§ REQUEST: Turn the lines of the records below into a numbered list, skipping any blank lines and leaving the pictures out of your answer.
** Start SUPPLIED MATERIAL **
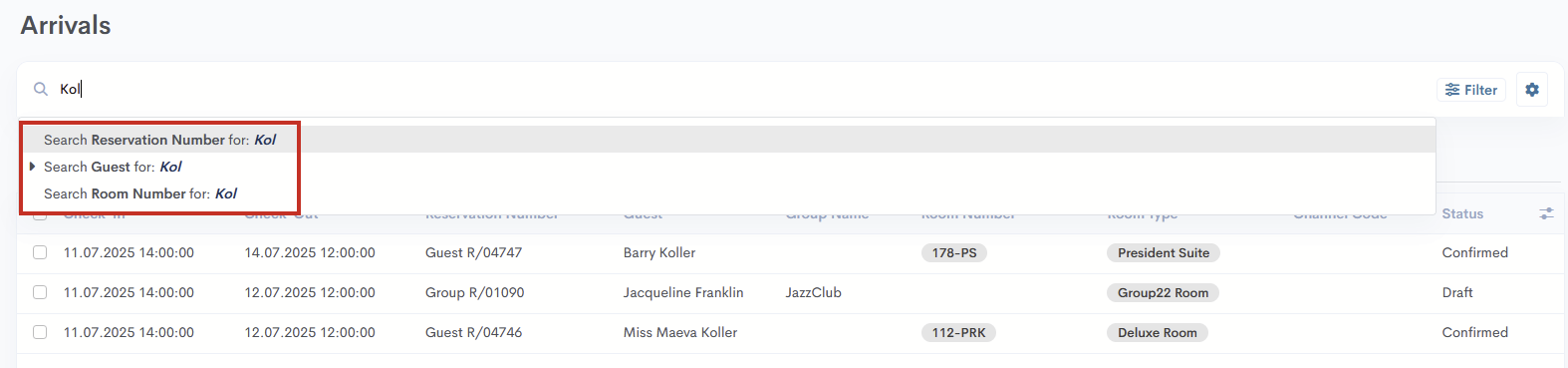The height and width of the screenshot is (368, 1568).
Task: Click the Deluxe Room type tag
Action: click(1158, 332)
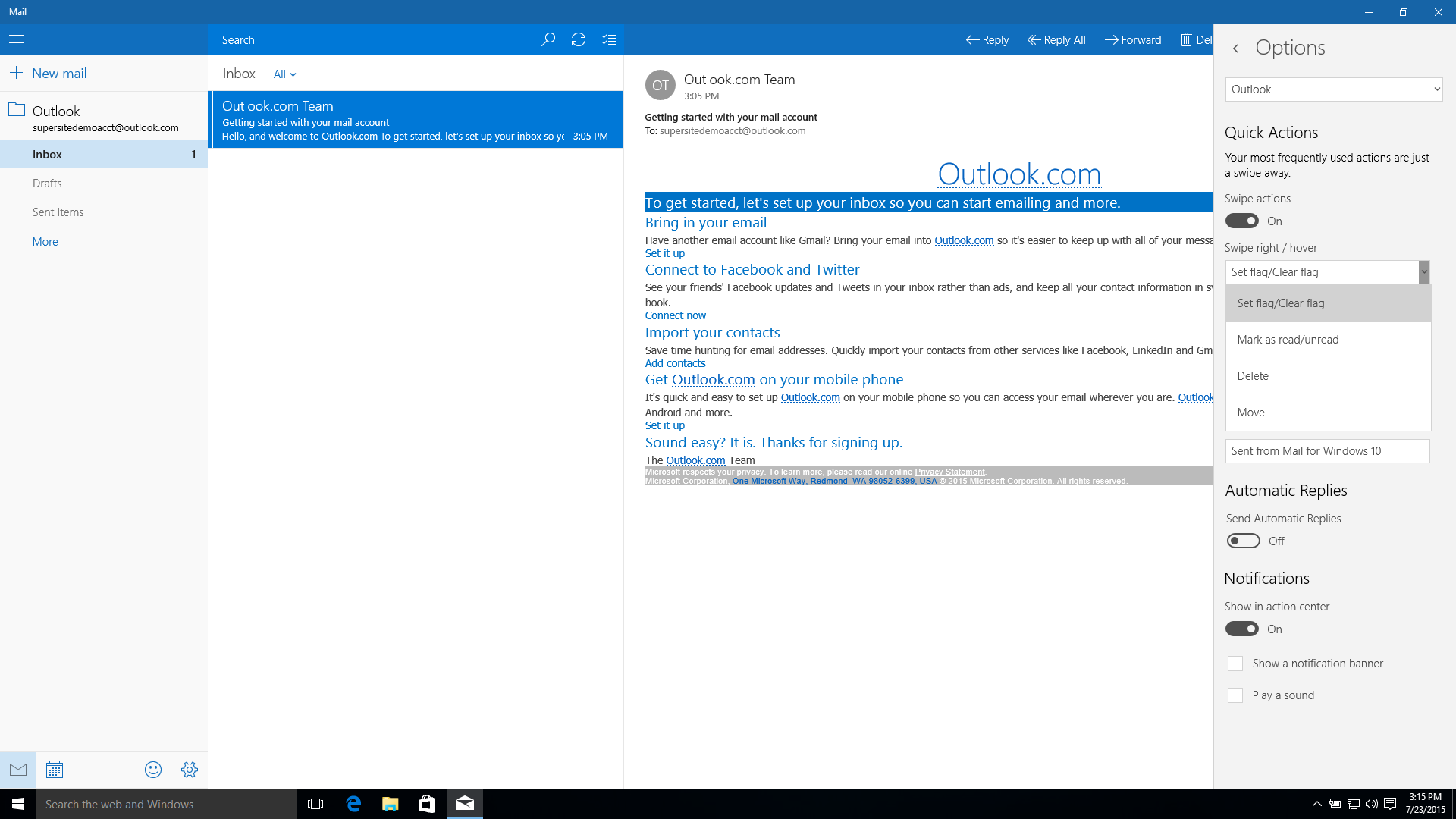Viewport: 1456px width, 819px height.
Task: Click the sync refresh icon
Action: coord(579,39)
** End SUPPLIED MATERIAL **
§ FULL OUTPUT:
1. The height and width of the screenshot is (368, 1568).
2. Task: Click the Deluxe Room type tag
3. Action: click(1158, 332)
4. Viewport: 1456px width, 819px height.
5. Task: Click the sync refresh icon
6. Action: coord(579,39)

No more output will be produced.